(What to work on): Starting at the line that contains "Unsere Teams (62, 541)" and ending at the line that contains "You are a GUI agent. The screenshot is 281×2576.", the lines below are to be given again exactly, with nothing added.

(Dataset content):
*** Begin section ***

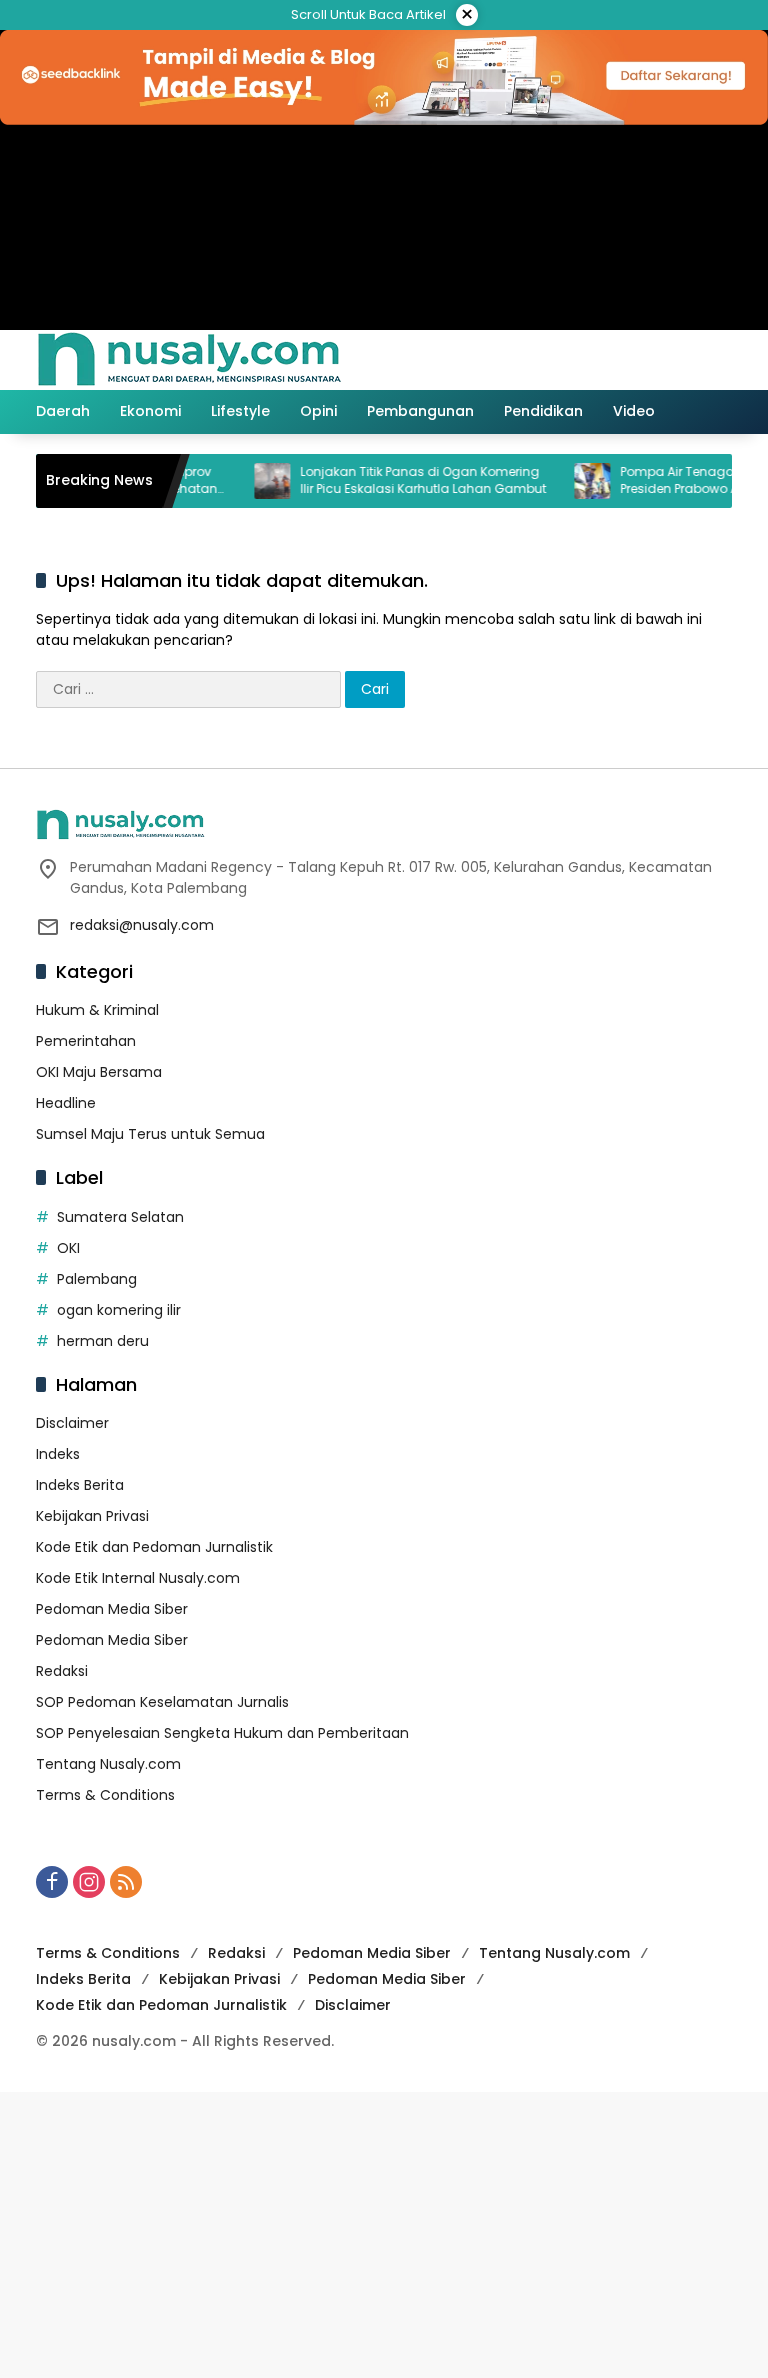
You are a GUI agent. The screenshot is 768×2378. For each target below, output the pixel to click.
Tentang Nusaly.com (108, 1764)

*** End section ***
*** Begin section ***

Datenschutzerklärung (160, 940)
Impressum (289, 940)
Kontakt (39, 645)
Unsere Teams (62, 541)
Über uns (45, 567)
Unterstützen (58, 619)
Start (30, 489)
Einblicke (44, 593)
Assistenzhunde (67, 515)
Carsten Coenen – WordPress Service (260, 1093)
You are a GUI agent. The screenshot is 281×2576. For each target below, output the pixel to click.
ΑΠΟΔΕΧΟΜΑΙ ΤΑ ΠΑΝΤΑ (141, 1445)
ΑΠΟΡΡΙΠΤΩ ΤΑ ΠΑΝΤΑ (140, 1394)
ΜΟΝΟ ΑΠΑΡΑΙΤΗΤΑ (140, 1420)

*** End section ***

(Task response):
Unsere Teams (62, 541)
Über uns (45, 567)
Unterstützen (58, 619)
Start (30, 489)
Einblicke (44, 593)
Assistenzhunde (67, 515)
Carsten Coenen – WordPress Service (260, 1093)
You are a GUI agent. The screenshot is 281×2576. For each target below, output the pixel to click.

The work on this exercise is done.